Forever Free

“I’d like to help,” Rubi said. “Have to be back by the twenty-first, though.”

“Me, too,” Justin said. “When’s the next flight?”

“We can be flexible,” Man said. “A week, ten days.” She made the kissing sound that signaled the ship that she was talking to it. “You have plenty of food for three people?”

“Several years’ worth, if they can survive emergency rations. Or I can activate the galley, and they can use up frozen food. It’s very old, though.”

Teresa smacked. “Do that. Let’s save the emergency rations for emergencies.”

I wouldn’t have minded joining them myself, though I’m not much of a farmer. It was pleasantly exciting. Like putting twigs on the embers of a banked fire, and blowing gently to make the small flame that would start it over again.

But I had classes and fish to take care of. Maybe when classes were over next month, I could come up and help get the aquaculture started.

Marygay pinched my butt. “Don’t even think about it. You’ve got classes.”

“I know, I know.” How long had we been reading each other’s minds?

We took a holo tour of the “engine room,” which was not a room by anybody’s definition. It did have a cylindrical wall of lacy aluminum, for the convenience of workers. Nobody would ever be out there while the engine was running, of course. Gamma-ray leakage would fry them in seconds. A lot of the engine crew would practice working with remote robots, in case repairs had to be made and the engine couldn’t be shut off.

There was a huge water tank–a drained lake’s worth of water–and a much smaller glowing ball of antimatter, a perfect sphere of sparkling blue pinpricks.

I stared at it for some time, the ship droning on about technical specifications that I could look up later. That glittering ball was our ticket to a new life, one that suddenly seemed real. Freedom, in this small prison.
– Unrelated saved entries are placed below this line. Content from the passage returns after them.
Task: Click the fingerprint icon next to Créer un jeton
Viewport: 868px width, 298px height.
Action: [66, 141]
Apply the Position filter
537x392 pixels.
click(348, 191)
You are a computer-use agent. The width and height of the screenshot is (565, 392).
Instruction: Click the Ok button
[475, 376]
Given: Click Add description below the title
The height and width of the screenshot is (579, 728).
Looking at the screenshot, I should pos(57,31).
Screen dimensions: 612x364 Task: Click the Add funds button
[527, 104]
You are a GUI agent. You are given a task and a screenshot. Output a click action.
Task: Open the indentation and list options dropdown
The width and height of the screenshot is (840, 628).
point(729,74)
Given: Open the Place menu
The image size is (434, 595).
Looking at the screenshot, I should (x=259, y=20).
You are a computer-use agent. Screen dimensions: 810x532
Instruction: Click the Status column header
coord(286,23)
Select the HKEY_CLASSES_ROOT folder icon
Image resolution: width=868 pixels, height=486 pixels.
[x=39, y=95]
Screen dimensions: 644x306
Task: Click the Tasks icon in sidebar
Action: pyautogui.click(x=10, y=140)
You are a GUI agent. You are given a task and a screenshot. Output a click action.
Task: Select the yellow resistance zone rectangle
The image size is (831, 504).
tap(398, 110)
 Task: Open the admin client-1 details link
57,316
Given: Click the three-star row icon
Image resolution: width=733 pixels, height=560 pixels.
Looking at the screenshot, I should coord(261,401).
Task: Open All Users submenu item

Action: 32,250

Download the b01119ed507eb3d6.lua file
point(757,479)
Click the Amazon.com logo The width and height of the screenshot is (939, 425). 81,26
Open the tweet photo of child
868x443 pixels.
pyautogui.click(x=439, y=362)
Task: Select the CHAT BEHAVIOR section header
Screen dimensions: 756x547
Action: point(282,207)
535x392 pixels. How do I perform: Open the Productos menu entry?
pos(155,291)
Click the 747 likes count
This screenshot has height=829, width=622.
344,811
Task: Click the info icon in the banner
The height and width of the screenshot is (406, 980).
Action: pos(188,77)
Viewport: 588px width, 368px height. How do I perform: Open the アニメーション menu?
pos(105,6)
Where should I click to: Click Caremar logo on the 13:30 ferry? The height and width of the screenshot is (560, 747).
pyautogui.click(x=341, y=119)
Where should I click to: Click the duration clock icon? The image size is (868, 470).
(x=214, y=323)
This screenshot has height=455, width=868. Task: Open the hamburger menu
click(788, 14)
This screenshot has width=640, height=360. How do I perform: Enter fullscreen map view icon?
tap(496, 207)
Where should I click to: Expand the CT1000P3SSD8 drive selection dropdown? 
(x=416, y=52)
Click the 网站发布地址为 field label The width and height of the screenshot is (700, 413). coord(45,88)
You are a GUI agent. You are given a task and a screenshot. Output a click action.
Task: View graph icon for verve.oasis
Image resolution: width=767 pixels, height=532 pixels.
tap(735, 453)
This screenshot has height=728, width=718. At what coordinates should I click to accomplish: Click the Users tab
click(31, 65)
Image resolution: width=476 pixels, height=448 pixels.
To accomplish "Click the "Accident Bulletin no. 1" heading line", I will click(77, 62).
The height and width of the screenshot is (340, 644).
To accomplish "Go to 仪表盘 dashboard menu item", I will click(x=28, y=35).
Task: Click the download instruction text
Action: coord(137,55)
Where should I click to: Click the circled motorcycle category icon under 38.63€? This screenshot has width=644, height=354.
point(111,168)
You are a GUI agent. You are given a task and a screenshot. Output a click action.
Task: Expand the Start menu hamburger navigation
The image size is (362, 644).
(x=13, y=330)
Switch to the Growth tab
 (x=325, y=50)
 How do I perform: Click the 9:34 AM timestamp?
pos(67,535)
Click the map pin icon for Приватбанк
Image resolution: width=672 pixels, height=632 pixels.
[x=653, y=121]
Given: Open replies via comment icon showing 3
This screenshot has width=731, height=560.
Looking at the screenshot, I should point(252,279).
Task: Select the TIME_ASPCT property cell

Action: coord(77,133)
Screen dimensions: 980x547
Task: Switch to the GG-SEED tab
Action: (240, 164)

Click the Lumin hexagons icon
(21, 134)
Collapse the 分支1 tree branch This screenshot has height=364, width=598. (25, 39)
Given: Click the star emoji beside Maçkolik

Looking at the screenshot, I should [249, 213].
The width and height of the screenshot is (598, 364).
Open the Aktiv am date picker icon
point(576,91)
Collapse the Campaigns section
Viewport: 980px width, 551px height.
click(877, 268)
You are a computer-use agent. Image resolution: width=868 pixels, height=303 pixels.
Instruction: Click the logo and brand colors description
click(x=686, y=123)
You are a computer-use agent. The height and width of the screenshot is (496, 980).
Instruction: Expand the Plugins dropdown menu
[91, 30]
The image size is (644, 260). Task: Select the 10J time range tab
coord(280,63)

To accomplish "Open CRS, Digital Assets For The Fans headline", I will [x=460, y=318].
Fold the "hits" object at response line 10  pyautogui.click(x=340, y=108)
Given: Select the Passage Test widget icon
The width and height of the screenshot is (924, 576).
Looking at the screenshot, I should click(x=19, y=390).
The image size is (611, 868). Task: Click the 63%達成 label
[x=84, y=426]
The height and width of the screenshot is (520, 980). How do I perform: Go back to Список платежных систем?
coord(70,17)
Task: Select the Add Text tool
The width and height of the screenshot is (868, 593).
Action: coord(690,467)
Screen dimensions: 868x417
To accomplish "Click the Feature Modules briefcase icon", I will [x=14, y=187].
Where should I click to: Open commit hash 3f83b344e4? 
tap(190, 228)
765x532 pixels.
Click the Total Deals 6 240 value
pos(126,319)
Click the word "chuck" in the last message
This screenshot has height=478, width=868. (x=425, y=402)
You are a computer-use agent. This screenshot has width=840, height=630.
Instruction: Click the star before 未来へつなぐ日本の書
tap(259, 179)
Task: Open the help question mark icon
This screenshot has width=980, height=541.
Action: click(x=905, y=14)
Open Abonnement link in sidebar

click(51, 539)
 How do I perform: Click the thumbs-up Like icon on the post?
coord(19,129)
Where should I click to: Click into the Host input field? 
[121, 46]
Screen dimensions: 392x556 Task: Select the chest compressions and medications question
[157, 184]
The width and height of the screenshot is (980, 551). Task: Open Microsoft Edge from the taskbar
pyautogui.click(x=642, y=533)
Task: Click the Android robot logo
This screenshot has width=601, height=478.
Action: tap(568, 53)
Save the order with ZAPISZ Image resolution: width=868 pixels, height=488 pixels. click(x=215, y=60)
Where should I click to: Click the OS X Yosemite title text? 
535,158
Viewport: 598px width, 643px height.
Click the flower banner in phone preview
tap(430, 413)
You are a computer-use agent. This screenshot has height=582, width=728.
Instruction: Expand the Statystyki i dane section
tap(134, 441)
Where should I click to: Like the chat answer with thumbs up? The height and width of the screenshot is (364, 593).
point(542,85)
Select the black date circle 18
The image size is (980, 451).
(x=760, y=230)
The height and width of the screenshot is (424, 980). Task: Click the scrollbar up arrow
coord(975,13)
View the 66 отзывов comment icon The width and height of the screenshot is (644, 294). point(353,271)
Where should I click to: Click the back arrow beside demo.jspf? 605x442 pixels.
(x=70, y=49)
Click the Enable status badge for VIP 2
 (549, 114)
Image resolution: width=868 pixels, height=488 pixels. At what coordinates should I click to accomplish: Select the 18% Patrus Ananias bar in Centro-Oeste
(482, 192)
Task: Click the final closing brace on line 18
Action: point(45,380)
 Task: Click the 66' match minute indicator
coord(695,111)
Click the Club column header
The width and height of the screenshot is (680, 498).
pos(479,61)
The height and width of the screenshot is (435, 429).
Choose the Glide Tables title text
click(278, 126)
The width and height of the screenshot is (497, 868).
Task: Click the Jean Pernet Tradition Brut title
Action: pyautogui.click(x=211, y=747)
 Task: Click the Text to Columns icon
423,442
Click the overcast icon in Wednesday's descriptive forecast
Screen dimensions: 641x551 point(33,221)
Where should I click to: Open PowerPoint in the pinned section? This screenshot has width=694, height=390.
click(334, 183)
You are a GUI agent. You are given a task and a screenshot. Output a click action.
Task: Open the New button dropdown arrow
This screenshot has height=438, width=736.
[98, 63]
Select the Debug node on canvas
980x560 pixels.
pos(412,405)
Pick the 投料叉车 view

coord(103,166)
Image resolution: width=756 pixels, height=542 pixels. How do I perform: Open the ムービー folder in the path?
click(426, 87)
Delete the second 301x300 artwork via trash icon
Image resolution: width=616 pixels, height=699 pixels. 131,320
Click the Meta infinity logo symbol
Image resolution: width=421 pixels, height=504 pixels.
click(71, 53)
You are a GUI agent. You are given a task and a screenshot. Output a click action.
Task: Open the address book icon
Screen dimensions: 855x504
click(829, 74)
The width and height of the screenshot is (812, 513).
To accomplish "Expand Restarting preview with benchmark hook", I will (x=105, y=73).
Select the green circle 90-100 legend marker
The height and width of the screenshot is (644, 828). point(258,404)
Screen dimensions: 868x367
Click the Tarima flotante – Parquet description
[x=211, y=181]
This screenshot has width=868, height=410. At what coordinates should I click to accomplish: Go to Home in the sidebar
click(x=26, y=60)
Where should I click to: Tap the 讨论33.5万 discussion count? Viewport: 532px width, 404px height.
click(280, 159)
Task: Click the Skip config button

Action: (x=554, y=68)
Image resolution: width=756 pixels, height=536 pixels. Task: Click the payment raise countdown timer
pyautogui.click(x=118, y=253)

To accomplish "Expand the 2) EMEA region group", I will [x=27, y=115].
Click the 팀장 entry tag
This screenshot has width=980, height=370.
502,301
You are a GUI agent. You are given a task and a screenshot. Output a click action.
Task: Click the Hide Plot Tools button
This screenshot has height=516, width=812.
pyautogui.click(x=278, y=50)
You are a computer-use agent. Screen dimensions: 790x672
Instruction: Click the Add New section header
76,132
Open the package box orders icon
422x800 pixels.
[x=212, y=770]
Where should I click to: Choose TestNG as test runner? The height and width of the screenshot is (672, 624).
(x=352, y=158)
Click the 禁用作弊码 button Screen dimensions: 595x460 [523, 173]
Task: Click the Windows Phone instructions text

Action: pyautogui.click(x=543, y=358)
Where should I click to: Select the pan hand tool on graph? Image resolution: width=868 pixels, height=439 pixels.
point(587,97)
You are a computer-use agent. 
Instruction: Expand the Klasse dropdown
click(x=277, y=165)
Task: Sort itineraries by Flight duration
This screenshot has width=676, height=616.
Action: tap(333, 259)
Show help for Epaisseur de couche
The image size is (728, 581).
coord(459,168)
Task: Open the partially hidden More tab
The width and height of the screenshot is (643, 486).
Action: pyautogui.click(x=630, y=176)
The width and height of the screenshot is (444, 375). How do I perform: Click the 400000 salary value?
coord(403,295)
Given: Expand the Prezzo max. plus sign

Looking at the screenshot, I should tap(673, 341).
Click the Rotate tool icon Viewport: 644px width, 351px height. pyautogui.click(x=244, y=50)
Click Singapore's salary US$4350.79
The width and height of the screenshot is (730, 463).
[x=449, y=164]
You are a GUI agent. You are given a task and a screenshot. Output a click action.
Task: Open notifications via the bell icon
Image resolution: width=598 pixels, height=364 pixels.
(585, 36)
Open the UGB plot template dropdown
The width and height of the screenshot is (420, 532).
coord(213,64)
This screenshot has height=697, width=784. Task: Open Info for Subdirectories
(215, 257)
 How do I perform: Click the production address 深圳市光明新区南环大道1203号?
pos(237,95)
It had occurred to me that it wasn’t just the bland tyranny of Man and Tauran that I wanted to escape. It was also everyday life, the community and family that I had watched growing for the past generation. I was dangerously close to becoming a tribal elder–and despite the fact that I was technically the oldest person on the planet, I wasn’t nearly ready for that. Time and spirit for a couple of adventures more. Even a passive adventure like this.

Call it fear of becoming a grandfather. Settling into the role of observer and advisor. I shaved off my beard years’ ago, when it started to show patches of white. I could just see growing it long, sitting in a rocking chair on the porch…

Marygay wiggled my elbow. “Hello? Anybody home?” She laughed. “The ship wants to take us downstairs.” We wended our serpentine way back to the lift, and in my mind’s eye I could almost see fields of grain and fruits and vegetables; the tanks roiling with fish and shrimp. When we reached the midpoint we got out of the lift and followed Man, floating down the corridor lined with artwork that was showing age. We were out of practice with this kind of locomotion, and kept butting and nudging each other until, with the aid of handholds, we managed to stay in a more or less orderly line.

The “bottom” cylinder was the same size as the one we’d just left, but it looked larger, for the lack of things on a familiar human scale. Five escape craft dominated the cargo hold, each one a fighter modified to hold thirty people. They could only accelerate up to one-tenth the speed of light (and decelerate at the other end, of course), but the life-support equipment included suspended-animation tanks that would keep people somewhat alive for centuries. Mizar and Alcor are three light-years apart, so with the ship’s original back-and-forth mission, the most time they would spend zipped up in the tanks was thirty years. Which would pass like nothing, supposedly.

I clicked for the ship’s attention. “What’s our upper limit, given the flight plan I filed? What’s our point of no return?”

“It’s not possible to be definite,” it said. “Each suspended-animation tank will function until a vital component fails. They’re superconducting, and require no power input, at least not for tens of thousands of years. I doubt that the systems would last more than a thousand years, though; a hundred light-years’ distance. That will be a little more than three years into our voyage.”